Monday, July 01, 2019

and what we ourselves think, we imagine others think also


so, another month. this would usually mean a gander, look you see, at the calendars i have spread around the home. not so much this for the month of July, as it happens. just to "mix things up", or if you like for fun, instead we will be having a look at some weirdly specific to the month magnetic calendars what i made for some friends, associates and contemporaries of mine.

but first, fantastic facts concerning the origins of July. except, well, there are none, really. even if you knew nothing of why some months are what they are - length, when they happen and name - chances are that you are aware of July being named after Julius Caesar from the days or if you like era of the Roman Empire.

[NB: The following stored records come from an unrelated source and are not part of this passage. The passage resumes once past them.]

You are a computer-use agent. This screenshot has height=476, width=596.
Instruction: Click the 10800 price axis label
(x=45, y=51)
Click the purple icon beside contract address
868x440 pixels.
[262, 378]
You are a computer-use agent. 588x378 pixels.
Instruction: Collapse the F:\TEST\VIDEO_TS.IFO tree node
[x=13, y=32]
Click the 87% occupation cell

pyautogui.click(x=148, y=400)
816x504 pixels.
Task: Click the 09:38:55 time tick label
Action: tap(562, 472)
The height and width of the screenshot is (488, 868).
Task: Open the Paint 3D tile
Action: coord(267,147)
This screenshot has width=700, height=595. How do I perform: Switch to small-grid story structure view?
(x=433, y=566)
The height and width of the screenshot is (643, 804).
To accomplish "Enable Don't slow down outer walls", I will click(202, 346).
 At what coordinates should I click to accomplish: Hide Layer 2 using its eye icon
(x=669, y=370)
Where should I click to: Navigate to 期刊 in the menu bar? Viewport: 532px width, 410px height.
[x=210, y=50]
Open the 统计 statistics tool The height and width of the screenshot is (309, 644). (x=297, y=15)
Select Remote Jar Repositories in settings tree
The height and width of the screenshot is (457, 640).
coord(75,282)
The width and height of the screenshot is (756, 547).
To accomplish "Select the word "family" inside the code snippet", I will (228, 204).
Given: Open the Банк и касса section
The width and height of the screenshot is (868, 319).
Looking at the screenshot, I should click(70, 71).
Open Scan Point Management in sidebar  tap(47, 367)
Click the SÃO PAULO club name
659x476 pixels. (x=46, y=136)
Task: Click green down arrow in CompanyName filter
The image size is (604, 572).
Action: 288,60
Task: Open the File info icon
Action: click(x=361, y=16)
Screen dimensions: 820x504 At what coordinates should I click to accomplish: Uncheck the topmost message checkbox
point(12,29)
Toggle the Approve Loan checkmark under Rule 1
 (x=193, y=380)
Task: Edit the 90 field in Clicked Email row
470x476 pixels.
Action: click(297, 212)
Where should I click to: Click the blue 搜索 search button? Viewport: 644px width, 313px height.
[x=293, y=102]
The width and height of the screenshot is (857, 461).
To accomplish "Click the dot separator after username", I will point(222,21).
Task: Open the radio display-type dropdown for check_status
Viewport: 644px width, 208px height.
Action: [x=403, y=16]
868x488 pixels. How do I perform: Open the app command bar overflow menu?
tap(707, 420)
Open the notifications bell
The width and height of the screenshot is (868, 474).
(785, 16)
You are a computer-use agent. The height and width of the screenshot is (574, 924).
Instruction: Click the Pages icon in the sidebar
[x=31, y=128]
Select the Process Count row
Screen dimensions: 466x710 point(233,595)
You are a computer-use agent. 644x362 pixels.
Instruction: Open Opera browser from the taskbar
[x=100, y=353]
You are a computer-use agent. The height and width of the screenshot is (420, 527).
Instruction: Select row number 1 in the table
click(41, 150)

why did they name the month after him? well, for practical considerations it was during this month in the Roman way of measuring time that he was born. in respect of for what reason would one name a month after him, they thought he was excellent, great, f*****g marvellous, etc, for doing stuff like wars, conquests, and transforming Rome from a Republic to an Empire. they got a bit carried away, then, as he was nowt special. i mean, as a comparison, basically anybody could have done what he did, and indeed they did in his wake. compare that to, for instance, Jim Bowen, where it is so that absolutely no one could do what he did, as illustrated by the rather disastrous and particularly heathen, unpleasant attempt to make Bullseye without him.

yes, we probably should take a leaf from the Roman way and rename a month in honour of Jim Bowen, but nobody cares about such any more. it would be just all moans and groans and complaints about having to get stuff reprinted, or computers reprogrammed. respect has long since departed society.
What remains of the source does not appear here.